The maps enacted in October put Republicans in good position to win at least 10 of the state’s 14 congressional seats next November and maintain majorities in the state Senate and House, according to redistricting experts and statewide election data. The maps, if retained, should be used during the 2030 elections.

Under the congressional maps drawn by state judges for the 2022 elections, Democrats and Republicans each won seven seats.

But new congressional limits could help Republicans on Capitol Hill Maintain control of the US House Entering 2025. In recent weeks, three incumbent Democrats – Reps. jeff jackson, Kathy Manning And Wiley Nickel – Decided not to run for re-election, saying the district was so GOP-neutral that running in 2024 would be futile.

While opponents of the Republican maps have publicly argued that the GOP lines are designed to squeeze out more electoral seats at the expense of Democrats, recent state and federal court decisions rejected legal claims of illegal partisan gerrymandering. Is.

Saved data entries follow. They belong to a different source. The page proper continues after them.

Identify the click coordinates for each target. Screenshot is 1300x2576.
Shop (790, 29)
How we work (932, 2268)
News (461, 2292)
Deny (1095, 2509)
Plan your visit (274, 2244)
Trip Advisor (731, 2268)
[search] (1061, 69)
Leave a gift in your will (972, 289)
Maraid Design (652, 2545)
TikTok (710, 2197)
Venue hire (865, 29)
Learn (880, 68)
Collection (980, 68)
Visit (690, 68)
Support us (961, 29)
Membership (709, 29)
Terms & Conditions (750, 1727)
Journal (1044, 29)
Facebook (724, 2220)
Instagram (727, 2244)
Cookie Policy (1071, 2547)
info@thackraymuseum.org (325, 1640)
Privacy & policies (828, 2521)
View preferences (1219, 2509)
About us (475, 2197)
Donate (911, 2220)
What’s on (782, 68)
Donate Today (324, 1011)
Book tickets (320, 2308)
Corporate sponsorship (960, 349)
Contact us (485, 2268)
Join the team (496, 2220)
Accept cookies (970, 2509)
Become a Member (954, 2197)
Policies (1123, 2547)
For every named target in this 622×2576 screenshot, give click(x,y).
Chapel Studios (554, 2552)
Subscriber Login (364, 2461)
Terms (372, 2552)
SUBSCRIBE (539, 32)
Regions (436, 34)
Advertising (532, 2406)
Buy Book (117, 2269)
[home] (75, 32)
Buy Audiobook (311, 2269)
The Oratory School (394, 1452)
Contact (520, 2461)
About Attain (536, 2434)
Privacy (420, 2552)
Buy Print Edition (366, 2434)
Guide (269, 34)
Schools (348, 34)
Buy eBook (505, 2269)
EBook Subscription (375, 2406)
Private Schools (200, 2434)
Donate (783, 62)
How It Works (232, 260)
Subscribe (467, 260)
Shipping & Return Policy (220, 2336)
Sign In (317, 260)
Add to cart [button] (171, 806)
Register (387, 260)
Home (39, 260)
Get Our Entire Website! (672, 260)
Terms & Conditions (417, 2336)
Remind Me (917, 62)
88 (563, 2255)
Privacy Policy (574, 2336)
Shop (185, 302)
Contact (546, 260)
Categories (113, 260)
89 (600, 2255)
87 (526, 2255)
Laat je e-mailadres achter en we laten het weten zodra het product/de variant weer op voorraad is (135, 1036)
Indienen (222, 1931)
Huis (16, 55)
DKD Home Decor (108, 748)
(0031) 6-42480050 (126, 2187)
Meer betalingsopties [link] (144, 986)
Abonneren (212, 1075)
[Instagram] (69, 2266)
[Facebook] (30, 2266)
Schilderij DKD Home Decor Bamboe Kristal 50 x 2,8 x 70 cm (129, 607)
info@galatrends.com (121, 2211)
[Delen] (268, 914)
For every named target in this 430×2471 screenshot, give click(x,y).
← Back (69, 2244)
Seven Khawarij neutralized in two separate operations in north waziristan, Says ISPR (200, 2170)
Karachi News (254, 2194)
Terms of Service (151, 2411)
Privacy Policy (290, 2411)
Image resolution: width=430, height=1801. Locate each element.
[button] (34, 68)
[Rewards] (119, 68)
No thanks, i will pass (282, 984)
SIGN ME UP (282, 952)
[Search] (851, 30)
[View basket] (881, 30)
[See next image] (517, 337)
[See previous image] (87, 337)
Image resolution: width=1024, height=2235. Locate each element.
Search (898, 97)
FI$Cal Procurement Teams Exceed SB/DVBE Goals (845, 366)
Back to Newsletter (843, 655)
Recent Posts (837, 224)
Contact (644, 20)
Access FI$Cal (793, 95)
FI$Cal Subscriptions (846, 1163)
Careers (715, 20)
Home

Legal challenges to North Carolina’s redistricting maps appear to have been largely limited to claims of racial bias, as used by the three lawsuits filed against the latest redistricting.

A panel of three judges composed of U.S. Circuit Judge Alison Rushing and District Judges Thomas Schroeder and Richard Myers will hear the congressional redistricting case. All three justices were nominated by Republican presidents to their courts.